The authors compare unlearning and obfuscation approaches for removing knowledge from language models, examining how much sensitive information actually remains accessible after each method.
This paper presents Typhoon 2, Thai-optimized models for text, vision, and audio. It outlines methods like continual pre-training and post-training to enhance Thai performance, with evaluation across tasks. The series includes models from 1 to 70 billion parameters, safety tools, and advances in document understanding and speech processing.
This paper explores multilingual reasoning distillation in LLMs, proposing d-CoT-nR, a novel approach that incorporates incorrect rationales alongside positive ones to enhance learning. Experiments on multilingual high-school exams show that d-CoT-nR improves accuracy in unseen languages and step-by-step reasoning, outperforming existing methods focused primarily on English. In collaboration with VISTEC.
This work addresses the challenge of overshadowed entities in entity disambiguation (ED) by proposing a debiasing technique to prevent shortcut learning during training. Unlike knowledge-based methods, this approach avoids added computational overhead at inference. Experiments show state-of-the-art performance on ED datasets, offering a fast and effective solution for improving ED. In collaboration with VISTEC.
McCrolin is a multi-consistency cross-lingual training framework designed to enhance consistency, ranking stability, and robustness in cross-lingual QA systems. Using multi-task learning, McCrolin achieves state-of-the-art results on standard QA datasets and excels with varying input sizes. It demonstrates strong generalizability across different encoder architectures and sizes. In collaboration with VISTEC.
This paper evaluates audio language models in low-resource languages, using Thai as an example, revealing their limitations despite multilingual pretraining. It explores data mixtures to optimize models for both a target language and English, integrating audio comprehension and speech instruction-following into a unified framework. The proposed model, Typhoon-Audio, significantly outperforms open-source models and rivals state-of-the-art systems like Gemini-1.5-Pro in both English and Thai.
CrossCheckGPT introduces a reference-free method for ranking hallucinations in multimodal foundation models, leveraging cross-system consistency as a measure of robustness. Applicable across domains and tasks, it uses explicit and implicit consistency metrics to assess hallucination levels. The method demonstrates high correlation with human judgments and supports new benchmarks, including the first audio-visual hallucination benchmark, AVHalluBench. In collaboration with University of Cambridge, Tsinghua University.

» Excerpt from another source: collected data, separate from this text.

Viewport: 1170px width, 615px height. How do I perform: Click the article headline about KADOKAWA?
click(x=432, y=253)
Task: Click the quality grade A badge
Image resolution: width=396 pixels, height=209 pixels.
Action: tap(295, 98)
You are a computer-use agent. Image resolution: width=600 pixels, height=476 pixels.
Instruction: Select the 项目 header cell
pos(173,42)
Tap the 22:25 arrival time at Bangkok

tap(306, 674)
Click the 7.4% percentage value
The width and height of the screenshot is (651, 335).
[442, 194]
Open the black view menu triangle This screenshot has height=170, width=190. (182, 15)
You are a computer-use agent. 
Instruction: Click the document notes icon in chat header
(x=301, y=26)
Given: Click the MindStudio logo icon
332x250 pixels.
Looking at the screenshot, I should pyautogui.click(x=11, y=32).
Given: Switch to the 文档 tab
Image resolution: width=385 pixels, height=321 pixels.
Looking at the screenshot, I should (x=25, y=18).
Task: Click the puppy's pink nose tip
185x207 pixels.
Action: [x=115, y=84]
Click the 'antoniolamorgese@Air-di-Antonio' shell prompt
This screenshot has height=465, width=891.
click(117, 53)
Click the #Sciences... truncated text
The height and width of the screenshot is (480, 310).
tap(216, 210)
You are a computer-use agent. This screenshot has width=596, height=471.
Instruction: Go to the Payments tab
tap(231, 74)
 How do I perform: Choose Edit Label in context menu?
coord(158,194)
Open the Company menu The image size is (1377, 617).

The Typhoon series introduces Thai LLMs optimized for low-resource challenges, using continual training and ThaiExam for evaluation. Fine-tuned for Thai tasks, Typhoon outperforms open-source models and rivals GPT-3.5 in Thai, with greater efficiency.
This paper frames LLM safety classification as a shortcut learning problem, showing that safeguards often rely on keyword distributions rather than deep semantic understanding, leading to brittleness under distribution shifts.
FinCoT proposes a structured chain-of-thought prompting framework grounded in expert financial blueprints, improving model accuracy and interpretability on CFA-style financial reasoning tasks.
This work studies prompting strategies for tool-augmented role-play dialogue agents, proposing rule-based role prompting that reduces over-speaking and improves tool calling to achieve better task performance.